Use a pencil or pen to draw a horizontal line near the bottom of the strip, about 1-2 cm from the edge. This is where you will spot the ink mixture.
Prepare the Mixture
Take the mixture of three inks and carefully place a small spot of it on the pencil line you drew in step 1. Make sure not to overload the paper with too much ink, as it may lead to poor separation.
Prepare the Developing Chamber
Take the glass or plastic container and add a small amount of solvent to the bottom (about 1-2 cm). The solvent should not touch the ink spot.
Place the Paper in the Developing Chamber
Hang the paper strip vertically in the container so that the bottom of the strip is in the solvent but not submerged in it. You can use tape to attach the strip to a pencil or the container’s lid to keep it suspended.
Cover and Wait
Seal the container with a lid to create a closed environment.

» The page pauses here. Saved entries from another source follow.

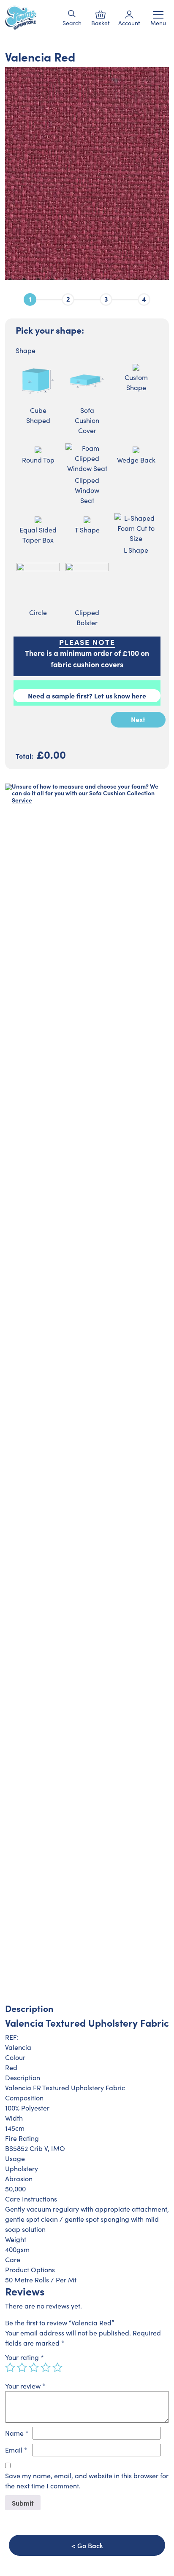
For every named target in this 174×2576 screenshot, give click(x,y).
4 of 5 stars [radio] (46, 2367)
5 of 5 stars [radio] (57, 2367)
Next (138, 719)
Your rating (24, 2357)
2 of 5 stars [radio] (22, 2367)
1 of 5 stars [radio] (10, 2367)
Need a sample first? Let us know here (87, 695)
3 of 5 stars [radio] (34, 2367)
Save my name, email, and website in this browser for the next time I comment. (87, 2480)
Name (17, 2433)
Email (16, 2449)
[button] (72, 13)
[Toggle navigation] (158, 15)
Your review (25, 2385)
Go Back (90, 2545)
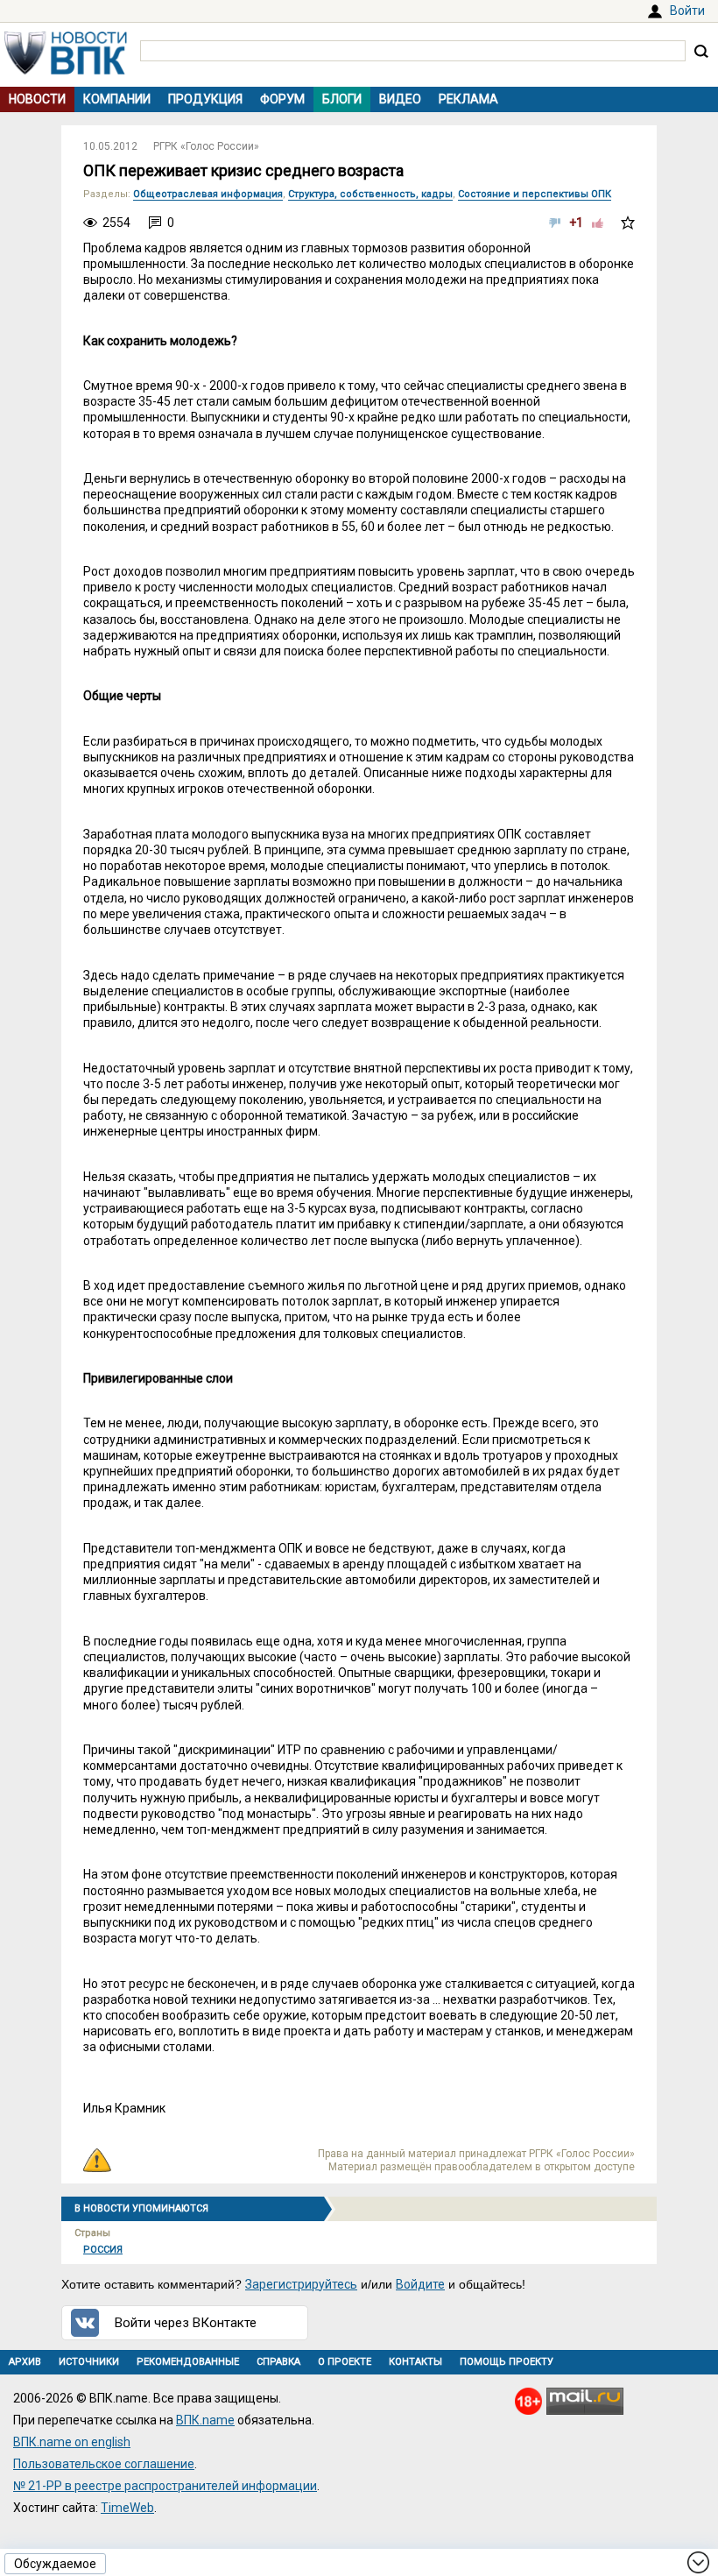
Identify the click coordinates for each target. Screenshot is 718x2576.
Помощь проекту (506, 2361)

This helps the solvent vapor to saturate the chamber, promoting a better separation.
Allow the chromatography process to proceed for some time (usually 20-30 minutes). Keep an eye on the solvent level to make sure it doesn’t reach the ink spot.
Observation
As the solvent travels up the paper, it will carry the ink components with it. Different ink components will move at different rates up the paper due to differences in their solubility and interaction with the paper.
Record Results
Once the solvent has traveled close to the top of the paper (or as far as you desire), remove the paper strip from the container.
Analyze the Separation
Observe the separation of the ink components on the paper. You should see distinct spots or bands of different colors on the paper.
Calculating Rf Values (optional)
If desired, you can calculate the Rf (retention factor) values for each separated component. Rf values can help identify the individual ink components and compare them to known standards.